* _EXERCISE DETAILS_: Keep only the lines that hold the string "Collapse", filtering out the rest of the entries below.

(Dataset entries)
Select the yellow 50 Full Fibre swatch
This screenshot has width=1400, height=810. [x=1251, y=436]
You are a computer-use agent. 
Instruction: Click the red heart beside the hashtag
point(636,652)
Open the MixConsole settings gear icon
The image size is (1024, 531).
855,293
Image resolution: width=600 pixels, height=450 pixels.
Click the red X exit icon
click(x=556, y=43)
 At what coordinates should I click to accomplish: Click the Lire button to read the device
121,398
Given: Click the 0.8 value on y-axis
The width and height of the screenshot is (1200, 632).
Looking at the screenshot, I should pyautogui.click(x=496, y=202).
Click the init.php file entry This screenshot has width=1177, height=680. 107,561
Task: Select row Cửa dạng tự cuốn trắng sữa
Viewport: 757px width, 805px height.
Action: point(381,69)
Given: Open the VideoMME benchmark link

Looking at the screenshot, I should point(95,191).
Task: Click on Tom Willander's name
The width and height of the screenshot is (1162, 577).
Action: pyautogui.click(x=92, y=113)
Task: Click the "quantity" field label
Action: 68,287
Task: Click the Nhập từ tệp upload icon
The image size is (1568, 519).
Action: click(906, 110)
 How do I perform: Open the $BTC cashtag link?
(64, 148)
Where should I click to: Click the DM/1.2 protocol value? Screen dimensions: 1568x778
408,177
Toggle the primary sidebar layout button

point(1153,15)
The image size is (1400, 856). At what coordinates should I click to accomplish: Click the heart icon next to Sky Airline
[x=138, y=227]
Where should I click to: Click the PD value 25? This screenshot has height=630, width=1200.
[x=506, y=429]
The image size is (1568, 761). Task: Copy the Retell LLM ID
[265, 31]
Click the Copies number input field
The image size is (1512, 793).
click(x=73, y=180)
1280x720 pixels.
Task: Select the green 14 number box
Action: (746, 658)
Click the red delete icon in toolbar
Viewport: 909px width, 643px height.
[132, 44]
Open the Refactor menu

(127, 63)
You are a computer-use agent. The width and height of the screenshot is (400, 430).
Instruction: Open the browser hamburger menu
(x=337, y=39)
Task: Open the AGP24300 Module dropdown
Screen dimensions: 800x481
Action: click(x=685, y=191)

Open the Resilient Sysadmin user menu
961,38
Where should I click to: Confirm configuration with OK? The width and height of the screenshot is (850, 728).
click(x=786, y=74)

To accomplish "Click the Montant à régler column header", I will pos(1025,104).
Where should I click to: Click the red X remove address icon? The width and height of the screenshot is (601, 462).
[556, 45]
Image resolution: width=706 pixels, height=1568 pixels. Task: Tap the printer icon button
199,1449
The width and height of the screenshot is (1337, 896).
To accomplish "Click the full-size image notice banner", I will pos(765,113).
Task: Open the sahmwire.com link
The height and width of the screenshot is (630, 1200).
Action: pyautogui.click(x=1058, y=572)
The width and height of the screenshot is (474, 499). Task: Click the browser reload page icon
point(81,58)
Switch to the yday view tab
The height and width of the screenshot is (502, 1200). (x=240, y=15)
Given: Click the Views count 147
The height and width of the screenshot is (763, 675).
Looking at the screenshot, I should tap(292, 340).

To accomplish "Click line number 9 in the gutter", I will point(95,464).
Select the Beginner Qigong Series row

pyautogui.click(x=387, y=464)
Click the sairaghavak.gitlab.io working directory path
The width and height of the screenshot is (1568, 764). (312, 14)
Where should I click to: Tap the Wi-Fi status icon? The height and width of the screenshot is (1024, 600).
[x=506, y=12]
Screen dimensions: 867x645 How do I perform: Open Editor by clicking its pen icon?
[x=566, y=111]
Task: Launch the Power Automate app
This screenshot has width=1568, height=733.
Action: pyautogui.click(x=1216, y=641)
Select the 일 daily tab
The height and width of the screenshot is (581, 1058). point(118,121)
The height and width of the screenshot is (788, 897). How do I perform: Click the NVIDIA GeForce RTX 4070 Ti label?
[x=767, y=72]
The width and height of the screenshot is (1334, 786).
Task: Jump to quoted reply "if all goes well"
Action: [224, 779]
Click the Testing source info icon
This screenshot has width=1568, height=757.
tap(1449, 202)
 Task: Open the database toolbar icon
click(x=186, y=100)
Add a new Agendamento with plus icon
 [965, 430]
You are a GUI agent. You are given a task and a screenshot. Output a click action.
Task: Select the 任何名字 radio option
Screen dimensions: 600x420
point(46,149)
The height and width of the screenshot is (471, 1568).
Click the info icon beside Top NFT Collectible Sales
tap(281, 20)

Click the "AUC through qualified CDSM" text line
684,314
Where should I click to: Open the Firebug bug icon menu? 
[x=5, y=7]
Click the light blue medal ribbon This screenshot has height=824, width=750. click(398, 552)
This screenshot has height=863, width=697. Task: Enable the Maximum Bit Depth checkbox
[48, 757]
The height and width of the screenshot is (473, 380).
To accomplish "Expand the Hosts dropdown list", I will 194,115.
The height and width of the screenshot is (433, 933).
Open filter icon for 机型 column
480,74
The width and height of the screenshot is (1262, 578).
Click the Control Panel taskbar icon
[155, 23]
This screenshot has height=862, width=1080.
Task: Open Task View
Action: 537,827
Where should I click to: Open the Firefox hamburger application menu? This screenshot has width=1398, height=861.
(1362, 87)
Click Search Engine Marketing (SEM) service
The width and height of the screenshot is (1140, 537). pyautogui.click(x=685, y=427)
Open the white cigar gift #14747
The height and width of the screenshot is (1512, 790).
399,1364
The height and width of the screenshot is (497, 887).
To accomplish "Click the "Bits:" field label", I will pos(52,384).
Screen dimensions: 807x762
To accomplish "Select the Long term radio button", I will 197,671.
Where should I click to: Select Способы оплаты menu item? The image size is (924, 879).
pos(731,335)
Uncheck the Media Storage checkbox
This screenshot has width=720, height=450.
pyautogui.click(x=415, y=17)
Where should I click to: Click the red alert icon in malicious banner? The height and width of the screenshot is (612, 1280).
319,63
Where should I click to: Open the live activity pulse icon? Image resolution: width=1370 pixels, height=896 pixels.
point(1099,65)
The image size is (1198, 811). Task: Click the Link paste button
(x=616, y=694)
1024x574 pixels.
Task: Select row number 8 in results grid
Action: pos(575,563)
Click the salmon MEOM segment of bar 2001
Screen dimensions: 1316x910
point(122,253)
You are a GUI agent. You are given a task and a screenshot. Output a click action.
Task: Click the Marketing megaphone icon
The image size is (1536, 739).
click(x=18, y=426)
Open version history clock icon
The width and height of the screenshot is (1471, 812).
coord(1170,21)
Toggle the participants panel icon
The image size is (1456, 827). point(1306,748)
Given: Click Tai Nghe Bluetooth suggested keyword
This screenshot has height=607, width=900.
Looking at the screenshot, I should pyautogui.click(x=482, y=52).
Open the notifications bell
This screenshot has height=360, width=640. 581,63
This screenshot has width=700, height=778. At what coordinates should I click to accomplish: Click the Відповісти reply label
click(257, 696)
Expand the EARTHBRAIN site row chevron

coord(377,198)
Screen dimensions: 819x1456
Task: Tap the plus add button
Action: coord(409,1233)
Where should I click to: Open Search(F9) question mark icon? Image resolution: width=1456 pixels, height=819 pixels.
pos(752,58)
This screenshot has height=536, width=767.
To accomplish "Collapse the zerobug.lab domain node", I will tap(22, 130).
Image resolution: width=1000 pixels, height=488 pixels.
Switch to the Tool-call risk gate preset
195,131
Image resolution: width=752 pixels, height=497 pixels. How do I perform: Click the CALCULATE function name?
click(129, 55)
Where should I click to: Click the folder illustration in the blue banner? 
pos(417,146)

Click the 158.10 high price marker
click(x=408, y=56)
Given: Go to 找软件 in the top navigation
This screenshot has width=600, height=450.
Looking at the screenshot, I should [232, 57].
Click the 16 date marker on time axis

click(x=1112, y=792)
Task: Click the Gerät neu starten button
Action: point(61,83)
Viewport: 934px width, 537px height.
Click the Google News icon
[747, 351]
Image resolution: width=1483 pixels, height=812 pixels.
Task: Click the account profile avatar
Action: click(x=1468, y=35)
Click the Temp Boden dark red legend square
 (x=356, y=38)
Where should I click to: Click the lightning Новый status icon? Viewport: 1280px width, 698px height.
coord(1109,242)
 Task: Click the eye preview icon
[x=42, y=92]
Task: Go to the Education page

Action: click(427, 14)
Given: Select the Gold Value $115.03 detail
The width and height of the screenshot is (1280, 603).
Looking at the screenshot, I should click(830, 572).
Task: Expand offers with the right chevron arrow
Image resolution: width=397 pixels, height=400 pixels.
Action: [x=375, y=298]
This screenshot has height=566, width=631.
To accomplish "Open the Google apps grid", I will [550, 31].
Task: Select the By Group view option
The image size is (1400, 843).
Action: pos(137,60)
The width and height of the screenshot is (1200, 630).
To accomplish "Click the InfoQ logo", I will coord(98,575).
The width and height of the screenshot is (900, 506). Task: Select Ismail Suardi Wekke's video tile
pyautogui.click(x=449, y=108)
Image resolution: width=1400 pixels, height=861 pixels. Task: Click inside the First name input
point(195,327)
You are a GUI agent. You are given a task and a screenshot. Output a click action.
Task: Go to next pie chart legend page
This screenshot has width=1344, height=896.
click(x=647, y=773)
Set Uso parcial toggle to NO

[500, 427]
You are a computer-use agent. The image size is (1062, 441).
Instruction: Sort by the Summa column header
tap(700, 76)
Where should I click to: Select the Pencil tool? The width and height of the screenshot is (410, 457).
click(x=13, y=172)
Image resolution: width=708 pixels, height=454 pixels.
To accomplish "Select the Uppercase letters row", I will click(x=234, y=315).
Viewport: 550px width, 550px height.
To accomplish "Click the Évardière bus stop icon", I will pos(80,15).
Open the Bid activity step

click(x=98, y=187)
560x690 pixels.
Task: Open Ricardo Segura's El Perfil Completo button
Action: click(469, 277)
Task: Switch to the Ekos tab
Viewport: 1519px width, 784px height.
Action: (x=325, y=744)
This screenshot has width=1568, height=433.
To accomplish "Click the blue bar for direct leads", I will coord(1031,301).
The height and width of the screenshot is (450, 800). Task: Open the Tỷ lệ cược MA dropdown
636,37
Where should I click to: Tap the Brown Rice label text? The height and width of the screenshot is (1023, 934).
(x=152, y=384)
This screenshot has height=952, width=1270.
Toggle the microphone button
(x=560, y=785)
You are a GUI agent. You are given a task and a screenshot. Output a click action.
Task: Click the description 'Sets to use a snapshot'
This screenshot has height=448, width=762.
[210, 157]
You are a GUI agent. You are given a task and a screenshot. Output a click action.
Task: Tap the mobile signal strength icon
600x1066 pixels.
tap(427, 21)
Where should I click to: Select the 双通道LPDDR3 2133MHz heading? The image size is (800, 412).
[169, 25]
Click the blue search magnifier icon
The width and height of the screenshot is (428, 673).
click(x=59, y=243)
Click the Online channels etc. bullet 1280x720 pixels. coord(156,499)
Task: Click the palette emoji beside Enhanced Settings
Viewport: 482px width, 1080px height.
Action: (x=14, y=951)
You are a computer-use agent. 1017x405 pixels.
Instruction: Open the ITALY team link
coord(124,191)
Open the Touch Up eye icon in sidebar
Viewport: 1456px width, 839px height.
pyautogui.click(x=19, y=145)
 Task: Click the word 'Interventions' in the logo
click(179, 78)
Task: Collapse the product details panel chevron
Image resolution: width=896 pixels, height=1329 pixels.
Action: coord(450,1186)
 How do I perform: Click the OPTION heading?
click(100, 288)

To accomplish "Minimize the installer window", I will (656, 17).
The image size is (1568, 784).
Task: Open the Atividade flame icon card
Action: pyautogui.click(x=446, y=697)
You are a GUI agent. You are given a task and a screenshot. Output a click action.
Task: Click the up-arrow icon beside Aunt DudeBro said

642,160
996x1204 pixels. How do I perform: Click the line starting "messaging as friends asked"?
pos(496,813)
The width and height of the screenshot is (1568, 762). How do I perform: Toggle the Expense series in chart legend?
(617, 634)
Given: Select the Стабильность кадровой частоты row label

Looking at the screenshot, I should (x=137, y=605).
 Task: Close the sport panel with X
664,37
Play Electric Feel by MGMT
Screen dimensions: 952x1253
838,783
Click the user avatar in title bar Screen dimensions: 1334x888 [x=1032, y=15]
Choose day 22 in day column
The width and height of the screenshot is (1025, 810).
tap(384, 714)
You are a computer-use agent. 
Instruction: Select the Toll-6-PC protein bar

* _EXERCISE SOLUTION_:
To accomplish "Collapse the zerobug.lab domain node", I will tap(22, 130).
Task: Collapse the product details panel chevron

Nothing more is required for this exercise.